Whether at a convention or firehouse primary we have the opportunity to utilize instant runoff voting, where you as a delegate or voter vote for candidates in rank order of preference. This allows for a majority winner in a firehouse primary. This allows for a one and done vote at a convention. I know everyone loves sitting around at a convention for hours on end to vote over and over again. But if we had just one vote, and our candidates vied openly to be delegates’ second or even third choice game theory suggests a very different campaign in the spring. Instead of nastiness yielding substantial benefits, nastiness would be a dangerous gamble. Then you show up to a convention or firehouse primary, vote, AND LEAVE. Those who wish to stay and enjoy the show, or monitor the counting can do so. The rest of humanity can return to their daily lives. Virginia Democrats can do instant runoff voting. And instant runoff voting is what we have provided for our deployed military members in Art. VIII § 7 of the party plan identified above. Virginia Republicans are capable of a better way of handling Conventions.

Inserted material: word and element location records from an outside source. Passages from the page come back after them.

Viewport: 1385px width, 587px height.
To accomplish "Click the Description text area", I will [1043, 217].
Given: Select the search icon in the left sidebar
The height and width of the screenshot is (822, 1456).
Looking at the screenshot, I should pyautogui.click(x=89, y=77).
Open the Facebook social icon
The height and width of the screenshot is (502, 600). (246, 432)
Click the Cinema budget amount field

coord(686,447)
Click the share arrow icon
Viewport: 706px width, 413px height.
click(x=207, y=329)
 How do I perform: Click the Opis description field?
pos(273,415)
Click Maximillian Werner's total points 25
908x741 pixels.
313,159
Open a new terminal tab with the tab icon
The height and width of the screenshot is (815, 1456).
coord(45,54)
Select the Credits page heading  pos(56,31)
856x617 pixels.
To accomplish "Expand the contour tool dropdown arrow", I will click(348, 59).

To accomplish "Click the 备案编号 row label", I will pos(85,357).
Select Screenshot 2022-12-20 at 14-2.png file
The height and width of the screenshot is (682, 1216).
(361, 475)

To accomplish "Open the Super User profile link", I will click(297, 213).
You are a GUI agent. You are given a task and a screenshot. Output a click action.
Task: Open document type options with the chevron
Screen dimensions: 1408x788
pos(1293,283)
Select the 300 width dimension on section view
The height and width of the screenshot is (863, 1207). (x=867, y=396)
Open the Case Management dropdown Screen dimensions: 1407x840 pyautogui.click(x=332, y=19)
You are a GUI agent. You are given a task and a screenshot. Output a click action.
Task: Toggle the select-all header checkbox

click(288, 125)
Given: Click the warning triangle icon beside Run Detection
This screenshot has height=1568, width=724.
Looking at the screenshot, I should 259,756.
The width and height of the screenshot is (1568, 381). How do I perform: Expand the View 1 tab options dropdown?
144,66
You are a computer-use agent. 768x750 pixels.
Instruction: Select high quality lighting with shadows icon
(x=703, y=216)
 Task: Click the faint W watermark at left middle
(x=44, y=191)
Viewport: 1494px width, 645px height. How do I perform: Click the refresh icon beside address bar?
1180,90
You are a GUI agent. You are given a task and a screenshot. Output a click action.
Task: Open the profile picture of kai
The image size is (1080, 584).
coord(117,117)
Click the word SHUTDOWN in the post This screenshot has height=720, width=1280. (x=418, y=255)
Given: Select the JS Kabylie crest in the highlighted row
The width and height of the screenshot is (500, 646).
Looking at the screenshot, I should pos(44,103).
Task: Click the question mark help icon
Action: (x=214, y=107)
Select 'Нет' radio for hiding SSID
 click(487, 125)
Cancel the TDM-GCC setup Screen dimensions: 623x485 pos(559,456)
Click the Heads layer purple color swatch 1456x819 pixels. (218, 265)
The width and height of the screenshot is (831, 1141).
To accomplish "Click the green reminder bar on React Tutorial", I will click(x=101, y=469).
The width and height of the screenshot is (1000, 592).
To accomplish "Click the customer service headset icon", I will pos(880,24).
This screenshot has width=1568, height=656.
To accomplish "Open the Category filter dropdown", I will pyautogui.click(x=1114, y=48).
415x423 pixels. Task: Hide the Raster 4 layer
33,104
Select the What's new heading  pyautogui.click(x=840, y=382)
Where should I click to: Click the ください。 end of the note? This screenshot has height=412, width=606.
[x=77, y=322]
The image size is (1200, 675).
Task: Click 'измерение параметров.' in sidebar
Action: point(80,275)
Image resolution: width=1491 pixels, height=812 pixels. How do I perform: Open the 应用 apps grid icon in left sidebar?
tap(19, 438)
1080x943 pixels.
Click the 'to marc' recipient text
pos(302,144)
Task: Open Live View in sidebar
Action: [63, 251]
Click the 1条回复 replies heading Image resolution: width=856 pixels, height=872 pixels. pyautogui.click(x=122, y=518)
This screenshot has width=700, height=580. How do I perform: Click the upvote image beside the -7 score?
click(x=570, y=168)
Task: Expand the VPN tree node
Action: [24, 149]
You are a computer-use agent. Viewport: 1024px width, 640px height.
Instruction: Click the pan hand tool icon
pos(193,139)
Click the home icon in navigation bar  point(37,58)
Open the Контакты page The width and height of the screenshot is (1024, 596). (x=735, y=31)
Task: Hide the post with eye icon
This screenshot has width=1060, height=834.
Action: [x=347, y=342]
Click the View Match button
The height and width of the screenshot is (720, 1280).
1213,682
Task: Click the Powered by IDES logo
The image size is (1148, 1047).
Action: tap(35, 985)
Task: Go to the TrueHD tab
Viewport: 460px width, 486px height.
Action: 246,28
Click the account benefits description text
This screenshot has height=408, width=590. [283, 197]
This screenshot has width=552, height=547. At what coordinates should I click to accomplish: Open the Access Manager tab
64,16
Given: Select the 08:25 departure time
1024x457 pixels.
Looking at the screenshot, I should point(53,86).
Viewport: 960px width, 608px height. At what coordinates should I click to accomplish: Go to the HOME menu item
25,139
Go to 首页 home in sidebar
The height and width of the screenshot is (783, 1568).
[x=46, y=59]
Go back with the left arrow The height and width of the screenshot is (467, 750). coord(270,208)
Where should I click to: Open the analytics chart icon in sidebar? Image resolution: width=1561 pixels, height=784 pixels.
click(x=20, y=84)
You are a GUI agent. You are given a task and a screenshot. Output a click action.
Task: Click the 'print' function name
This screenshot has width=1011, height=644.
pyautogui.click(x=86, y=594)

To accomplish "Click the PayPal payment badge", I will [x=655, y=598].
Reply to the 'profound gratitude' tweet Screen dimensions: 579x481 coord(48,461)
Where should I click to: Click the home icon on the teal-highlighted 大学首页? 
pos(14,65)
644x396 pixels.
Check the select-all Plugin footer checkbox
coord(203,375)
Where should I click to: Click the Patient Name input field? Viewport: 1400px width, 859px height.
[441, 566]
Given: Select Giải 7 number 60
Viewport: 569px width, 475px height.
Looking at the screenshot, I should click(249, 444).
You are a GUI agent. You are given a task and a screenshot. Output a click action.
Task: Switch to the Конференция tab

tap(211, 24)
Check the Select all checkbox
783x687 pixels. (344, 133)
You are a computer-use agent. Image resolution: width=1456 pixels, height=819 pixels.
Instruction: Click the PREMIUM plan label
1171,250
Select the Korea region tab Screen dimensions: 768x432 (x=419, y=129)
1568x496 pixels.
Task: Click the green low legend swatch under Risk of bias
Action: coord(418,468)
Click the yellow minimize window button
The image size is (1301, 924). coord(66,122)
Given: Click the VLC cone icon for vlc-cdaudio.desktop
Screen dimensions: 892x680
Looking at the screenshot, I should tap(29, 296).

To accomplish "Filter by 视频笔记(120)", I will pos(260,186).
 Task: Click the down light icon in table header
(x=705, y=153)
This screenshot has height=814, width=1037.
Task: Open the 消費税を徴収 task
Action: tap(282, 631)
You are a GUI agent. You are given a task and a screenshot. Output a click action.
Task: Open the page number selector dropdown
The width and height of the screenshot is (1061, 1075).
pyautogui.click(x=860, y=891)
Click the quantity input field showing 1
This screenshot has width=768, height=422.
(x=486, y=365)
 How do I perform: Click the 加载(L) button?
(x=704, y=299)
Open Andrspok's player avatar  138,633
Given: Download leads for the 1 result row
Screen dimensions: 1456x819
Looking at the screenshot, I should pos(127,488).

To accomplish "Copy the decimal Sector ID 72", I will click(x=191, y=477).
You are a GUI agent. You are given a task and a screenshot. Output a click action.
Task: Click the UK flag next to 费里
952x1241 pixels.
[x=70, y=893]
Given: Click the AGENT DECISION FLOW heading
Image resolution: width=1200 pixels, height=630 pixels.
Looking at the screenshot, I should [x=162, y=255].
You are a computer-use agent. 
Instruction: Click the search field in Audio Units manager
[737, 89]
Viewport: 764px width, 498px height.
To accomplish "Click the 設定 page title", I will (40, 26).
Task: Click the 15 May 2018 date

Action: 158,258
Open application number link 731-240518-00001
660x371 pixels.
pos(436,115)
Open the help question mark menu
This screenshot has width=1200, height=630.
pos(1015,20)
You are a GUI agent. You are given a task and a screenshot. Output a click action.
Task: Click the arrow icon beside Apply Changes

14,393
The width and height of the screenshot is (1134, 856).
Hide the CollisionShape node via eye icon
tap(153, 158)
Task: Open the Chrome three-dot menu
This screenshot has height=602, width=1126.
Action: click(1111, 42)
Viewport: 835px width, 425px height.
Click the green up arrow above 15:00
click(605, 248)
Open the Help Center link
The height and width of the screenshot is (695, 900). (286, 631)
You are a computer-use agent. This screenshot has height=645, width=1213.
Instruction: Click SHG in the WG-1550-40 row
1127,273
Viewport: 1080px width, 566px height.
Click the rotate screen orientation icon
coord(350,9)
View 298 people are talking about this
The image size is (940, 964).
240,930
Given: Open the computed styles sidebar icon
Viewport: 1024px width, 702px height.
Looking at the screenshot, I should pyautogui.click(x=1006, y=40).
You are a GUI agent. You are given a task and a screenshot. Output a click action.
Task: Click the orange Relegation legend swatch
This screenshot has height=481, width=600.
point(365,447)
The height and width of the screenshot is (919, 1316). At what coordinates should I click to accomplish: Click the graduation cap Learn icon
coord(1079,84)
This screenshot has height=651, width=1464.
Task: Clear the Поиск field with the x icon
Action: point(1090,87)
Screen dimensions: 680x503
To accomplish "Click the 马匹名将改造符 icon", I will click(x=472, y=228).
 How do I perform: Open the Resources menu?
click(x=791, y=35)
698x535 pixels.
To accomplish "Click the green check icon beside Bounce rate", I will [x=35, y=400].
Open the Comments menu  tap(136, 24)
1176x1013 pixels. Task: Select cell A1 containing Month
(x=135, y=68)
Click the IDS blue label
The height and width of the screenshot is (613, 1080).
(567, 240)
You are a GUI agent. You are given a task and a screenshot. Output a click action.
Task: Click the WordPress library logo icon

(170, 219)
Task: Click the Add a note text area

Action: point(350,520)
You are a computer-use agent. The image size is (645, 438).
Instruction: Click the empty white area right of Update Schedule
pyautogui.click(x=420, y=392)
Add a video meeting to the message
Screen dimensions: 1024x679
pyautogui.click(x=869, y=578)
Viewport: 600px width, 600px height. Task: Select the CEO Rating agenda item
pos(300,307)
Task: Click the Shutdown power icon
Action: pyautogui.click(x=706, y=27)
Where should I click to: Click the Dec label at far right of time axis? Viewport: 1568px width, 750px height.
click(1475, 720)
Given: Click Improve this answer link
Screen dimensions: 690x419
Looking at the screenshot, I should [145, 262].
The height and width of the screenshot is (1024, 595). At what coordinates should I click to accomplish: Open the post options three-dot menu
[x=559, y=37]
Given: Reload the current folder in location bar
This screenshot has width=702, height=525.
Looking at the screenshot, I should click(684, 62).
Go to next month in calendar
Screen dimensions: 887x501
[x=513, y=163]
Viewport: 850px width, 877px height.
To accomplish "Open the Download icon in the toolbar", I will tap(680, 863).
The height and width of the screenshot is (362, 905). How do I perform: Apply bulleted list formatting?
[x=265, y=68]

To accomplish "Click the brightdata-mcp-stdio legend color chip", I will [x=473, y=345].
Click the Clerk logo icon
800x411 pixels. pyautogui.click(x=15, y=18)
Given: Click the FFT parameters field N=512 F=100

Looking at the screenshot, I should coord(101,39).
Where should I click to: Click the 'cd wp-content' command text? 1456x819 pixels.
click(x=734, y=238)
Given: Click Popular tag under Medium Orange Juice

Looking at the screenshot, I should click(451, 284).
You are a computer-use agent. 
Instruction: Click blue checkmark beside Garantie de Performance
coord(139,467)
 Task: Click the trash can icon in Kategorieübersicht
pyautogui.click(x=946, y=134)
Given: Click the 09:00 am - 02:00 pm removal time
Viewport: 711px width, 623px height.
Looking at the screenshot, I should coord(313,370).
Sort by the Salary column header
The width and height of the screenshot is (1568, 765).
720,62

Two more thoughts before packing up this segment about Saturday’s State Central Committee meeting (Oh yes, there is more):
1. The vote is largely preordained. Last August a Primary was chosen by a vote of 41-40. I run my own internal whip counts for most major votes. Due to turnover in various positions since November 2016 the primary side now has an 8 (eight) vote advantage. Unless grassroots members in the 2, 3, 4, or in the specialty seats pressure their representatives firmly but respectfully, the vote margin is too large to overcome. Nonetheless, it should be known that we are giving up the flexibility inherent in a party process by choosing a primary.
2. There is a very vocal member who points out that conventions can be rigged. Rigged is too strong a term. They can be manipulated to the point of being unfair. The convention body can overturn this unfairness, but it is difficult. As a District Chairman I am one of 12 people with power over Convention Committees. I will always appoint people who will fight to return power to the broadest base of the convention body and away from the convention architects (while still running the convention in an efficient manner). Moreover, preventing problems starts with the convention call. I had a plan to deal with the call that was sent out two days before the SCC meeting last August, and I’ll have a plan if a Convention is chosen for 2018.
I encourage my fellow SCC members to support the flexibility inherent in a party process on Saturday.
This Saturday we will also be addressing national delegate selection, RPV appeal reform, and the transparency committee. I hope to address these in the coming days.